Moody’s: Oil prices will remain at $40-$60 per barrel in 2018, despite OPEC cuts extension

Moody’s, the US-based ratings agency, is out with its latest oil outlook report, titled ‘2018 credit trends report for the global oil and gas industry’, noting the following.

Oil prices will remain at $40-$60 per barrel in 2018 despite the extension of OPEC-led production cuts through the end of the year.

Higher prices within or above that range will see supply grow as countries lessen their compliance with production quotas and US shale production continues to increase.

Meanwhile, abundant supplies of US natural gas will constrain prices, even while demand goes up.
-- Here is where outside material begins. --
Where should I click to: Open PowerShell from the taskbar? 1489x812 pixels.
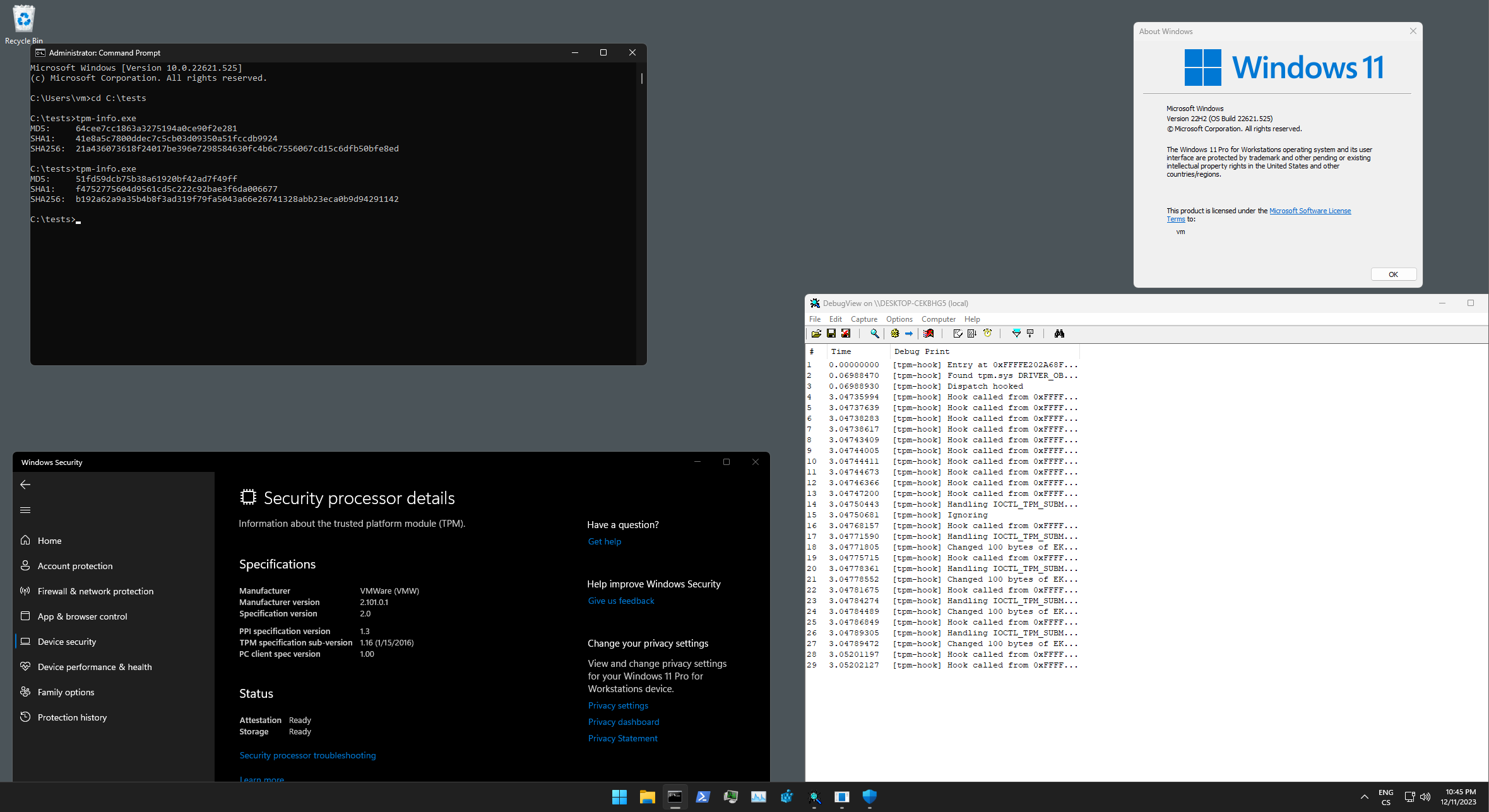tap(703, 797)
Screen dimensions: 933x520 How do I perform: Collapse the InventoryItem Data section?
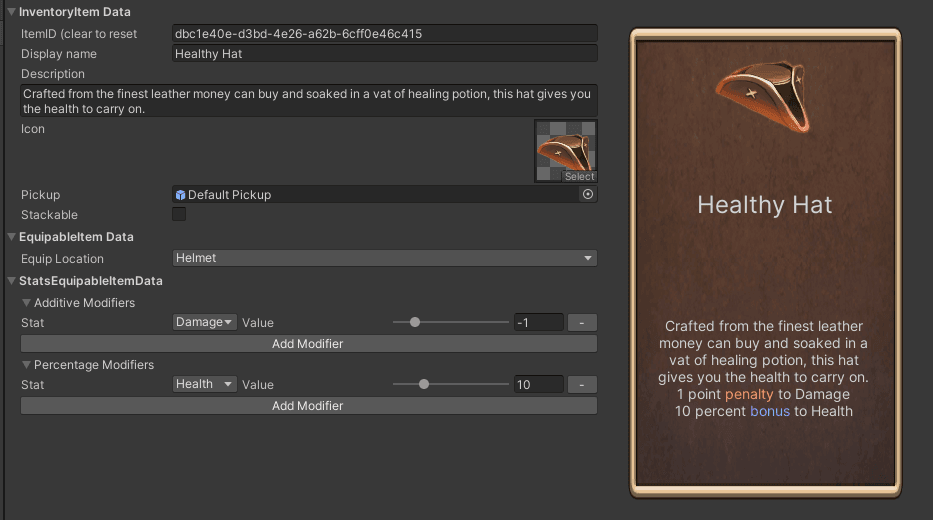pos(11,12)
Global demand for oil will continue to grow through 2040, with light vehicle oil demand growth peaking by 2030.

Global oil industry to focus on disciplined investment, M&A for growth in 2018.

Terry Marshall, a Moody's Senior Vice President, "Political unrest in the Middle East, alongside assumptions of OPEC extending its agreement to cut production, helped to bolster oil prices in late 2017. Yet even with these factors offering a boost, prices will likely remain range-bound, and possibly volatile, on a combination of increasing US shale production, reduced but still significant global supplies, and potential non-compliance with agreed production cuts -- especially if demand growth is more tepid."